Landscape Architects

Ted McLachlan

  • Environmental Studies Degree, University of Manitoba Landscape Architecture degree, University of Manitoba

Biography

Ted McLachlan was born and raised in Winnipeg’s Riverview neighbourhood and was influenced by that area’s mix of parks, wild spaces, proximity to river, and its urban environment. Early contact with nature and building was facilitated by his childhood building of boats. A childhood interest in construction was elaborated through time spent constructing houses with his uncle in Ontario.

In the late 1960s McLachlan became involved with the Manitoba Association for World Development, a group organized around social democratic goals. Through the organization he worked on a development project in a poor neighbourhood in Jamaica, gaining familiarity building with concrete and working with communities. Given his background, it is unsurprising that McLachlan’s career focus turned to architecture. He was accepted at the University of Manitoba Faculty of Architecture where he pursued a Bachelor of Environmental Studies. As a student he worked with such professors as artist Winston Leathers, Gordon Adaskin, Claude de Forest, Peter Forster and Carl Nelson.

Following graduation McLachlan spent time travelling and working in Europe, later returning to pursue graduate studies at the University of Manitoba, specializing in landscape architecture. The department during this period, in the early 1970s, was small, with only eight students; McLachlin’s was only the third class to enter the program and he was only the seventh graduate from a Canadian Master’s program in landscape architecture. His professors during this degree included Jennifer Shay, Nancy O'Brien, Bob Newberry, Bob Alsop, Jennifer Shay, Bob Newberry, Charlie Thomsen and Carl Nelson.

With his Masters behind him, McLachlan took a position with the local firm of Garry Hilderman, Dave Witty and Jon Feir. Hilderman Witty Feir was a practice that suggested itself due to its broad diversity and engagement with community-based design work and regionally minded projects. McLachlan participated in planning the Wakamow Study, a landmark redesign and rethinking of infrastructure in Moose Jaw, Saskatchewan, and its environment, and the conception of the road system to Key Lake Uranium Mine, which sought sensitivity to First Nations and non-First Nations registered trap lines. During this period McLachlan also founded a firm, Trellis and Design Build, with colleague Achim Jankowski, in order to work on more limited landscape projects.

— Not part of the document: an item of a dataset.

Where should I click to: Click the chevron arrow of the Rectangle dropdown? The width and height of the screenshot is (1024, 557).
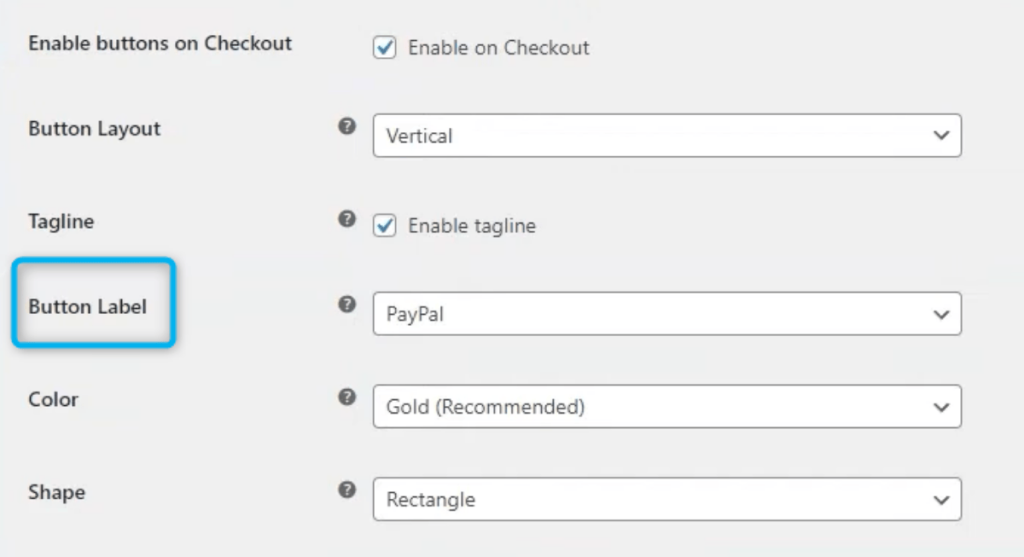click(x=940, y=499)
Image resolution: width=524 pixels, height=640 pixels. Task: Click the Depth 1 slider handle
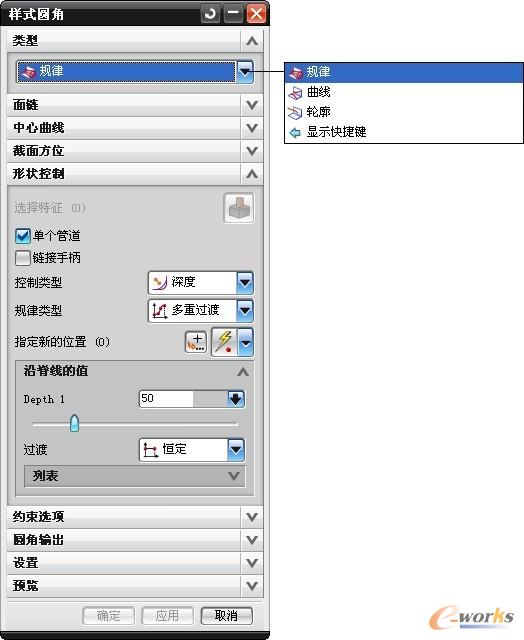[74, 423]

In 1980 McLachlan was hired by the University of Manitoba to teach in its landscape architecture department; the same year he became a member of the Manitoba Association of Landscape Architects (MALA). The department was still small, with only four staff and four faculty members and classes of eight to 10 students per year. Colleagues involved in the program included Clare Cooper Marcus, Novia Carter, Jacqueline Fisher and Jeff Winston.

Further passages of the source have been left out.